Dominions of torsion free abelian groups in metabelian groups
A. Budkin
The dominion of a subalgebra \(H\) in a universal
algebra \(A\) (in a class \(\mathcal{M}\)) is the set of all
elements \(a\in A\) such that, for all homomorphisms
\(f,g:A\rightarrow B\in \mathcal{M}\), if \(f,g\) coincide on
\(H\) then \(a^f=a^g\).
We write
\[{\rm dom}_A^{\mathcal{M}}(H)=\{ a\in A\mid \forall M\in
{\mathcal{M}},\forall f,g:A\rightarrow M,\ \
\mbox{if}\ f\mid _H=g\mid _H \ \mbox{then} \ a^f=a^g\}
\]
Here, as usual, \(f\mid _H\) denotes the restriction
of \(f\) on \(H\).
The concept of dominions was introduced by J. R.
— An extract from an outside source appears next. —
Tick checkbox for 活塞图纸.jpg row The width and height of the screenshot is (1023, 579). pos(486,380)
Isbell (1965) to study epimorphisms.
Later, dominions were
investigated in several classes of algebras (G. M.
Bergman 1990; D. Wasserman 2001; H. E. Scheiblich
1976; B. Mitchell 1972; D. Saracino 1983; A. Magidin
1999 (9 papers); S. Shakhova 2005, 2006, 2010).
There is a connection between dominions and amalgams.
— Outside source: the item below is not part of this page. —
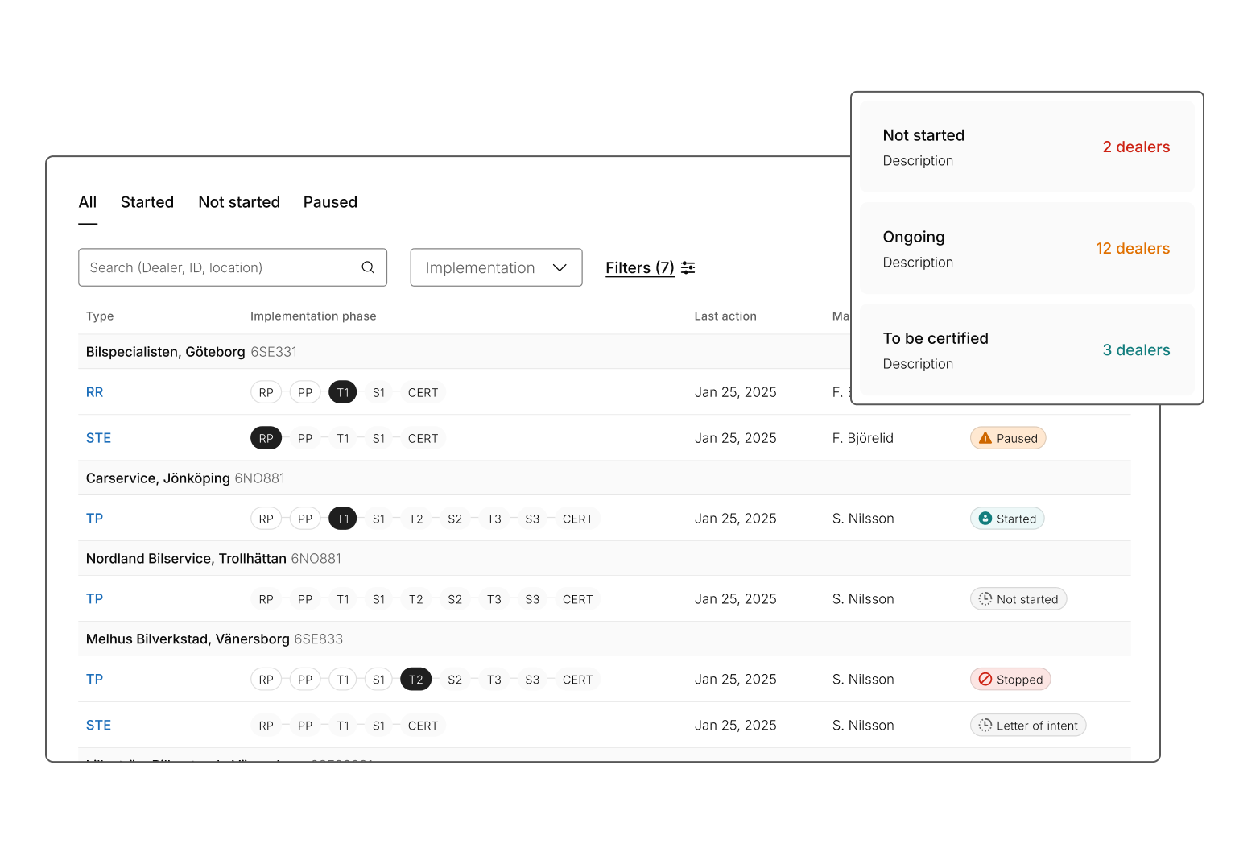Toggle the CERT phase chip in Carservice row

577,518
See the survey article by P. M. Higgins (1988) for
the details.
It is not hard
to see that \({\rm dom}_A^{\mathcal{M}}( - )\) is a closure
operator on the lattice of subalgebras of \(A\) in the
sense that it is extensive (the dominion of \(H\)
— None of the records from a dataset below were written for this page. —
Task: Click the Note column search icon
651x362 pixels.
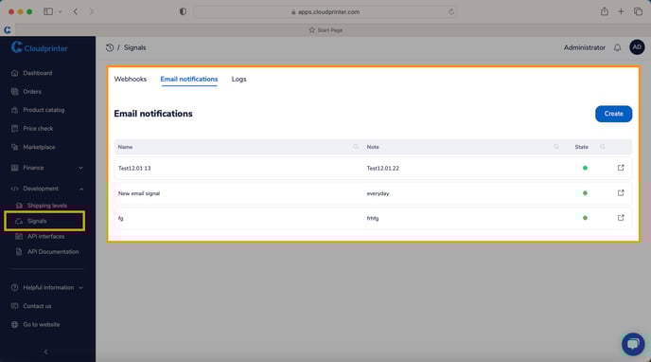Action: (556, 147)
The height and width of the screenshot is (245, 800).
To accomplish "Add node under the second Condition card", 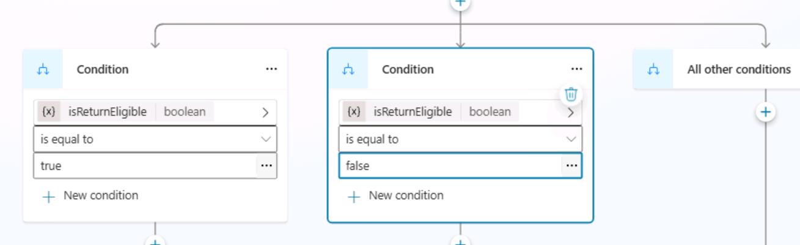I will tap(460, 242).
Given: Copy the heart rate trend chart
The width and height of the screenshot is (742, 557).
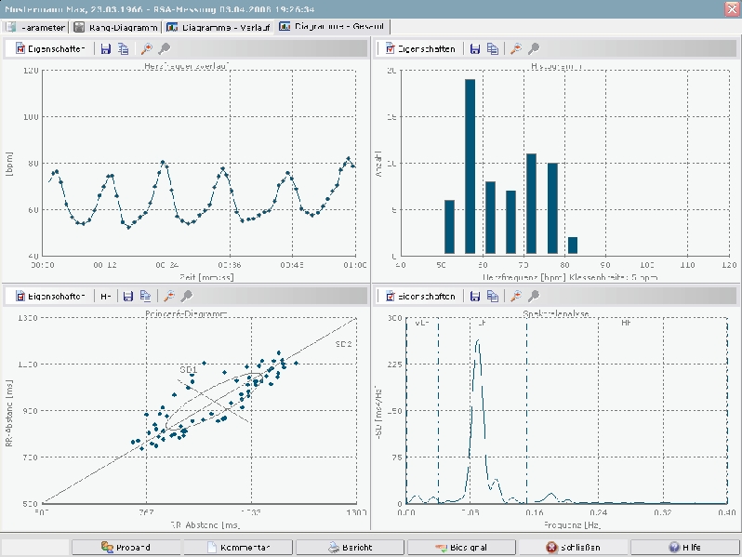Looking at the screenshot, I should [124, 48].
contains \(H\)), idempotent (the dominion of the
dominion of \(H\) equals the dominion of \(H\)), and
isotone (if \(H\subset K\), then the dominion of \(H\) is
contained in that of \(K\)).
The notion of a closed subgroup arose.
We say that a group \(H\) is closed (or absolutely closed) in a class \( \mathcal{M}\) of groups
if, for every \(G\in \mathcal{M}\) and every embedding \(H\leq G\), we have
\[ {\rm dom}^{ \mathcal{M}}_{G}(H)=H.\]
In this paper, we study closed groups in the variety \(\mathcal{A}^2\) of metabelian groups.
Theorem 1.
Every nontrivial torsion free abelian group is not closed in the class of metabelian groups.
Theorem 2.
Let a group \(H\) be a torsion free group, let \(G\) be a metabelian group, and let \(H\leq G\).
If
\(H\cap G'=(1)\)
then
\( {\rm dom}^{ \mathcal{A}^2}_{G}(H)=H\).